## start SUPPLIED DATA

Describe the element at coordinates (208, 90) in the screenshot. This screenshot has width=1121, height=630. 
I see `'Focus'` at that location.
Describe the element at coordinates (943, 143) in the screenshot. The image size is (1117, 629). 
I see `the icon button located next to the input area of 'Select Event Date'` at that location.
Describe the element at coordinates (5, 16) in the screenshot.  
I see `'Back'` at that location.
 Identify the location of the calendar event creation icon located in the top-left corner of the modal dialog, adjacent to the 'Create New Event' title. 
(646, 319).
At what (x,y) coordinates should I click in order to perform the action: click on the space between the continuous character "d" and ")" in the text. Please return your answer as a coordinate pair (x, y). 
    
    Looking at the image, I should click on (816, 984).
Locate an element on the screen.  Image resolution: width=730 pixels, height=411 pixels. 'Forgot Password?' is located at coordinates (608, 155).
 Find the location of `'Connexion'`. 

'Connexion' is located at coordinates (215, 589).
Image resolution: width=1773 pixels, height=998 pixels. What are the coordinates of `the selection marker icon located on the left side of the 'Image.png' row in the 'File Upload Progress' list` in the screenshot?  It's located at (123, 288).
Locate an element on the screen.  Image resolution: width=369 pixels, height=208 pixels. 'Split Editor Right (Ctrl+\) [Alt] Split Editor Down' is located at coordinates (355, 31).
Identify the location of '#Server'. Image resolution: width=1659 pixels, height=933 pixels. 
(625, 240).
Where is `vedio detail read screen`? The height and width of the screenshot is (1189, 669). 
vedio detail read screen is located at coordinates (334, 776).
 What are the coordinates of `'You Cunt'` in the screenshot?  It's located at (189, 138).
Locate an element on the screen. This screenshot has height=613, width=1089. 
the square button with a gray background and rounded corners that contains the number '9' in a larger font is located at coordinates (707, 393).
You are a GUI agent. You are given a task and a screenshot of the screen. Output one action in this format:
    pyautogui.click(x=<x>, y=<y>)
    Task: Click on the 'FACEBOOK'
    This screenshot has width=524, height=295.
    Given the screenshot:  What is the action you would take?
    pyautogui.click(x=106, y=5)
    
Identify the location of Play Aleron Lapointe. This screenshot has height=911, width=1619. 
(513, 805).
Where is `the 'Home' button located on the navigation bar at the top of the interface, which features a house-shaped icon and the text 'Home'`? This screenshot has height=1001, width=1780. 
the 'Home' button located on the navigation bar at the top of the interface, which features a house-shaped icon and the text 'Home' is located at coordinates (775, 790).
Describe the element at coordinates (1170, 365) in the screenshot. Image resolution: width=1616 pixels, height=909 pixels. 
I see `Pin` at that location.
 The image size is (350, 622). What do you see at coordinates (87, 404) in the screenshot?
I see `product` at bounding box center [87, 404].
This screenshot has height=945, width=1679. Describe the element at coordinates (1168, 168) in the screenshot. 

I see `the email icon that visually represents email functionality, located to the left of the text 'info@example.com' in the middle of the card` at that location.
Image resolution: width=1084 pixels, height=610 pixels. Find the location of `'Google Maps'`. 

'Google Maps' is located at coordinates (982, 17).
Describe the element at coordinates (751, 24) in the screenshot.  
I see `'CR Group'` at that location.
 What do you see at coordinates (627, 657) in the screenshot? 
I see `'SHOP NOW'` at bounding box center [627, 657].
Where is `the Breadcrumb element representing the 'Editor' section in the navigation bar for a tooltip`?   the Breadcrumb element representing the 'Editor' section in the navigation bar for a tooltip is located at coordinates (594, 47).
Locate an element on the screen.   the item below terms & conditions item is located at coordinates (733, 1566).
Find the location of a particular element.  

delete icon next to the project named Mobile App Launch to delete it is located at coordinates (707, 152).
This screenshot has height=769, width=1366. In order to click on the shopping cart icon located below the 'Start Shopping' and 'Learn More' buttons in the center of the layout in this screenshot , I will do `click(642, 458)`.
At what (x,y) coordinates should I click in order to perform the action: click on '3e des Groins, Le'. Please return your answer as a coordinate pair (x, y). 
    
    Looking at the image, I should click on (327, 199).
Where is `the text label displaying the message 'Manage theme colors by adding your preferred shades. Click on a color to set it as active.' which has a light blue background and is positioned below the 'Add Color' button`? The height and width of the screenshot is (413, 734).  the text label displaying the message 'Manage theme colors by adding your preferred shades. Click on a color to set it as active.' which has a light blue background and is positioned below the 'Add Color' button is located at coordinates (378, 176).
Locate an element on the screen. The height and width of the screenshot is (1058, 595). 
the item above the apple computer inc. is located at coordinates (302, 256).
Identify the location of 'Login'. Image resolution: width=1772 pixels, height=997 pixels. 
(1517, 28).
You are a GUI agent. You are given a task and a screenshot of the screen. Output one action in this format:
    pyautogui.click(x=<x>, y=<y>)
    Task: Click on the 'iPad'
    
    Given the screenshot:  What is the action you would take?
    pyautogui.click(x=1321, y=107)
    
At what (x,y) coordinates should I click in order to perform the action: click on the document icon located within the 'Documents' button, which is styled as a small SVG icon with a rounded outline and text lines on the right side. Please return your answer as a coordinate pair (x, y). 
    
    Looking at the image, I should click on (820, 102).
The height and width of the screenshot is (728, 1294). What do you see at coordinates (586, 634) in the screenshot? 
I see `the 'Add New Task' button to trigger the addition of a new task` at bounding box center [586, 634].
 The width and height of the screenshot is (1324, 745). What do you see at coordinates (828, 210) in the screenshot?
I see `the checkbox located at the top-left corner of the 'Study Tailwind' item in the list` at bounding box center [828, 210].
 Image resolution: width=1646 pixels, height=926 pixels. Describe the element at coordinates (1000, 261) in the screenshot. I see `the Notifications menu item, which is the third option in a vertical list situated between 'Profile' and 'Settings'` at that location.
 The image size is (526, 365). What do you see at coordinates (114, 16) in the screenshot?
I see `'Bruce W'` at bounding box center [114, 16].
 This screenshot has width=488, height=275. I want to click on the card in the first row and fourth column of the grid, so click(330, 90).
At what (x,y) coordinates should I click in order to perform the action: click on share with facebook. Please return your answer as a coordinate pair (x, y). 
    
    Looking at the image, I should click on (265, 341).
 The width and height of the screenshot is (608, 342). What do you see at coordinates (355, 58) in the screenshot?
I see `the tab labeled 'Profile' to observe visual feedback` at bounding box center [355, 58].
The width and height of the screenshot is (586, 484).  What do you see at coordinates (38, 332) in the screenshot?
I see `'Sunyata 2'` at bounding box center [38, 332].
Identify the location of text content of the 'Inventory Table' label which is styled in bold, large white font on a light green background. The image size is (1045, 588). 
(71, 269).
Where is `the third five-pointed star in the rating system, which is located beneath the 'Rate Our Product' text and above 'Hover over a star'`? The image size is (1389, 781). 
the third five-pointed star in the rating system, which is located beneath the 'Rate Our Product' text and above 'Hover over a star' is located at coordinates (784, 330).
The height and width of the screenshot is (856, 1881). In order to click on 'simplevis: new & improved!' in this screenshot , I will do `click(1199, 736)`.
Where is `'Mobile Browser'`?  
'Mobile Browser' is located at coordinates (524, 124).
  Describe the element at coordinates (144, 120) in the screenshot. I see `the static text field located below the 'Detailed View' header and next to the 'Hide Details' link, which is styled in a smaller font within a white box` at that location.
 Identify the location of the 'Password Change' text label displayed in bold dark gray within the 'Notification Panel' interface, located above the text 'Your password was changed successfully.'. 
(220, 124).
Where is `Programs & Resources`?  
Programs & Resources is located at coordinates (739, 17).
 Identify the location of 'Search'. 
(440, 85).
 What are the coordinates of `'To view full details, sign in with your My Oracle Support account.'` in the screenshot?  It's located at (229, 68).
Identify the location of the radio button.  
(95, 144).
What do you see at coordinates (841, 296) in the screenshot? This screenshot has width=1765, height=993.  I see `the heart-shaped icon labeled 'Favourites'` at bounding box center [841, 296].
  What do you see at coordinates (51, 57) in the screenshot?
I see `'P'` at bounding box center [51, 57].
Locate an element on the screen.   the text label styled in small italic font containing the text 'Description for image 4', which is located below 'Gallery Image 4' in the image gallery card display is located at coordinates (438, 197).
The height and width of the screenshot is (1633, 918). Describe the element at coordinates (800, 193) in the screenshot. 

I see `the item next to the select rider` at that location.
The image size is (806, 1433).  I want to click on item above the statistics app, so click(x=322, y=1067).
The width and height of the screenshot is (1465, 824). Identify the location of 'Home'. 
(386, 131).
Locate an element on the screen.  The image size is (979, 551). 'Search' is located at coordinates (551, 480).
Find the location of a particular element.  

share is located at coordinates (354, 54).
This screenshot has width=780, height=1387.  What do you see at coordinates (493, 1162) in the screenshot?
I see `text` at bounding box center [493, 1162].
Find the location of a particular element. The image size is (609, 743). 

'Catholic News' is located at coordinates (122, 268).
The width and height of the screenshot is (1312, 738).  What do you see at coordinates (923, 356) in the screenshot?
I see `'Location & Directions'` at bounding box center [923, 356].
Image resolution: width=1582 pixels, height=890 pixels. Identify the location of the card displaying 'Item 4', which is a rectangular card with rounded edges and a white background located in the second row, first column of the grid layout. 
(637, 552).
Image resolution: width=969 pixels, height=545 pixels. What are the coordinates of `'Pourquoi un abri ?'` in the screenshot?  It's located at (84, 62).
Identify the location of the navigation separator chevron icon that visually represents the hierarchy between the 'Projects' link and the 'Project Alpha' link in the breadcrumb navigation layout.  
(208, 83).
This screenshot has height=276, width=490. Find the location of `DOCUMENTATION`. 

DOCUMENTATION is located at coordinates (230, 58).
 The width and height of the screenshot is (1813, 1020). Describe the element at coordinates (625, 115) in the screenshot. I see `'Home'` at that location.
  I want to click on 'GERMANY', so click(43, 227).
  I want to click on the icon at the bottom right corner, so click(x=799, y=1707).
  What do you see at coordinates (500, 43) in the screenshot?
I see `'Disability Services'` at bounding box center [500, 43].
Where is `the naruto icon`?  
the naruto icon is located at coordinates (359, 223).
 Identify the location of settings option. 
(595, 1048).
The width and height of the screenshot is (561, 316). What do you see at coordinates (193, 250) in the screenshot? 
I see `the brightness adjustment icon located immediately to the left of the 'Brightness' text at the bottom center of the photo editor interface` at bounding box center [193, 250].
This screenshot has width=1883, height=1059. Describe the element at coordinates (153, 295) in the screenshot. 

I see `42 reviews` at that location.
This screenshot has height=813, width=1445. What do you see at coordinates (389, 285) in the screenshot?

## end SUPPLIED DATA

**TASK DETAILS:**
Please render everything from the line containing "This screenshot has width=1883, height=1059." down to the end of the listing as a Markdown table with the columns Row and Line, omitting blank lines.

**OUTPUT FOR THIS TASK:**
| Row | Line |
|---|---|
| 1 | This screenshot has width=1883, height=1059. Describe the element at coordinates (153, 295) in the screenshot.  |
| 2 | I see `42 reviews` at that location. |
| 3 | This screenshot has height=813, width=1445. What do you see at coordinates (389, 285) in the screenshot? |